Subject: Re: bug in NetBSD and OpenBSD awk
To: None <mason@primenet.com.au>
From: Aleksey Cheusov <cheusov@tut.by>
List: tech-userlevel
Date: 06/22/2006 22:38:31
--=-=-=
> Aleksey Cheusov <cheusov@tut.by> typed:
> : NetBSD 3-stable and OpenBSD-3.8 /usr/bin/awk work incorrectly.
> Seems to have problems near the end of the pattern.
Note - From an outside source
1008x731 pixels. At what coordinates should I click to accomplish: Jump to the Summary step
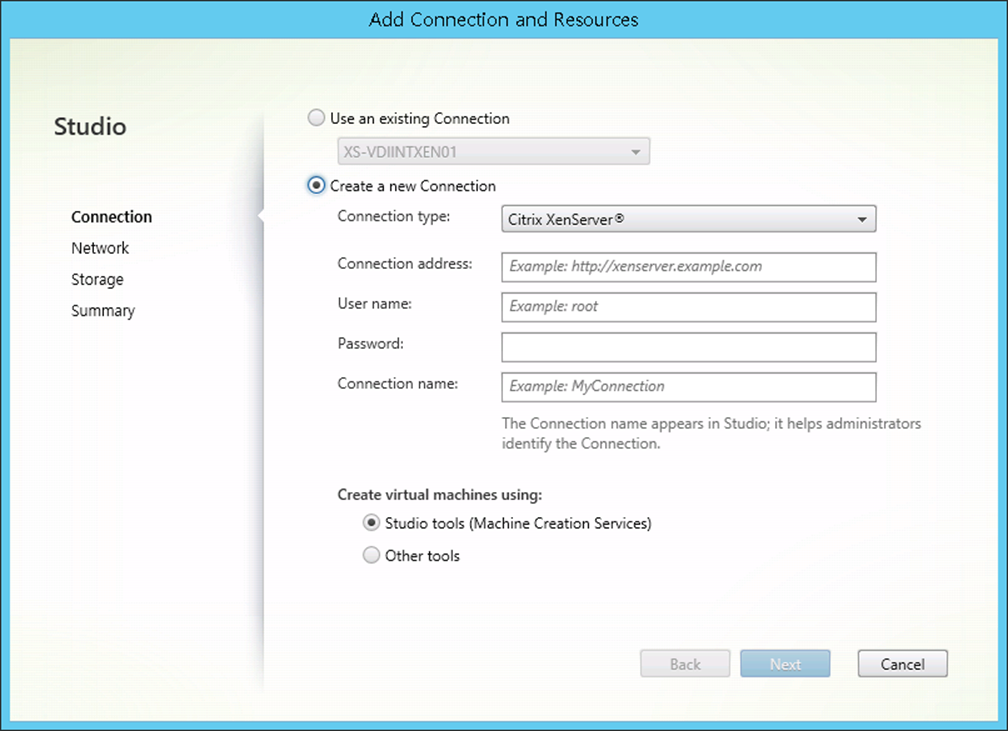[x=103, y=310]
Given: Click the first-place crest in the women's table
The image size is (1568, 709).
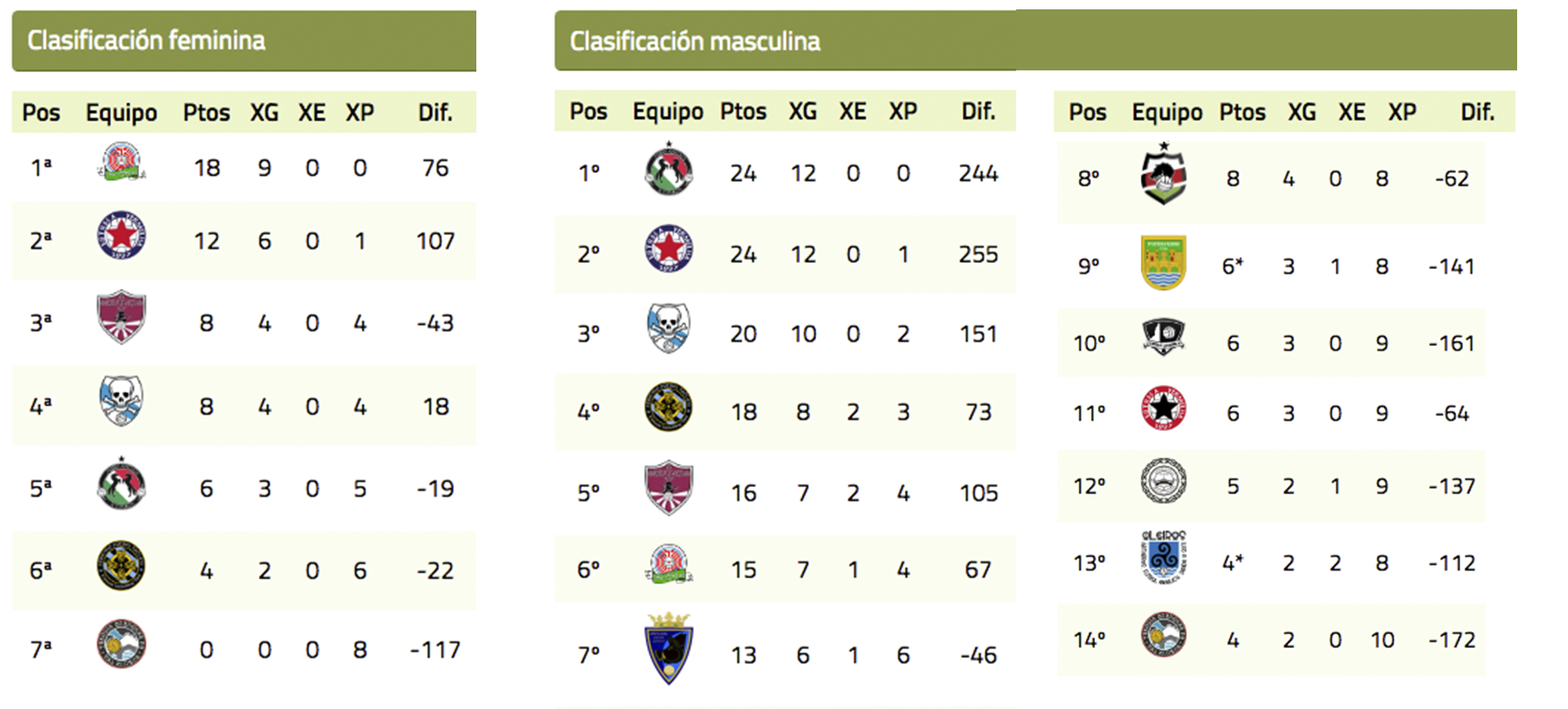Looking at the screenshot, I should (x=121, y=163).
The input was 145 chars.
> Taking off the EOL match $ :
> This is worth a PR.
I've sent PR more than month ago, see PR bin/33392.
It seems that BSD awk has limitation on a number of states in DFA.
An attachment file contains fix for this.
There is one important side-effect of this patch:
awk regexp works much faster (more than 50(!!!) times in some of my cases).
A few notes about patch:
- tables and arrays are resized automatically as needed
- "reset" member with appropriate code is removed because
the only place where it is set to 1 is removed too together with NSTATES
define.
I assume this bug is very serious and really needs to be fixed ASAP.
--=-=-=
Content-Type: text/x-patch
Content-Disposition: attachment; filename=awk-big-regexp.patch
Content-Description: patch for awk
Index: b.c
===================================================================
RCS file: /cvsroot/src/dist/nawk/b.c,v
retrieving revision 1.5
diff -u -u -r1.5 b.c
--- b.c 26 Oct 2003 13:39:38 -0000 1.5
+++ b.c 22 Jun 2006 19:11:28 -0000
@@ -30,6 +30,8 @@
#include <stdio.h>
#include <string.h>
#include <stdlib.h>
+#include <assert.h>
+
#include "awk.h"
#include "awkgram.h"
@@ -54,6 +56,23 @@
parent contains pointer to parent
*/
+#define REALLOC(ptr, items) \
+ ptr = realloc (ptr, items * sizeof (*ptr));
+
+#define ACCESS_STATE(fa, state) \
+ if (state >= fa->state_count) { \
+ int i; \
+ int new_count = state * 5 / 4 + 10; /* needs to be tuned */ \
+ REALLOC (fa->gototab, new_count); \
+ REALLOC (fa->out, new_count); \
+ REALLOC (fa->posns, new_count); \
+ for (i = fa->state_count; i < new_count; ++i){ \
+ fa->gototab [i] = calloc (1, NCHARS * sizeof (*fa->gototab)); \
+ fa->out [i] = 0; \
+ fa->posns [i] = NULL; \
+ } \
+ fa->state_count = new_count; \
+ }
int *setvec;
int *tmpset;
@@ -136,6 +155,9 @@
f->accept = poscnt-1; /* penter has computed number of positions in re */
cfoll(f, p1); /* set up follow sets */
freetr(p1);
+
+ ACCESS_STATE (f, 1);
+
if ((f->posns[0] = (int *) calloc(1, *(f->re[0].lfollow)*sizeof(int))) == NULL)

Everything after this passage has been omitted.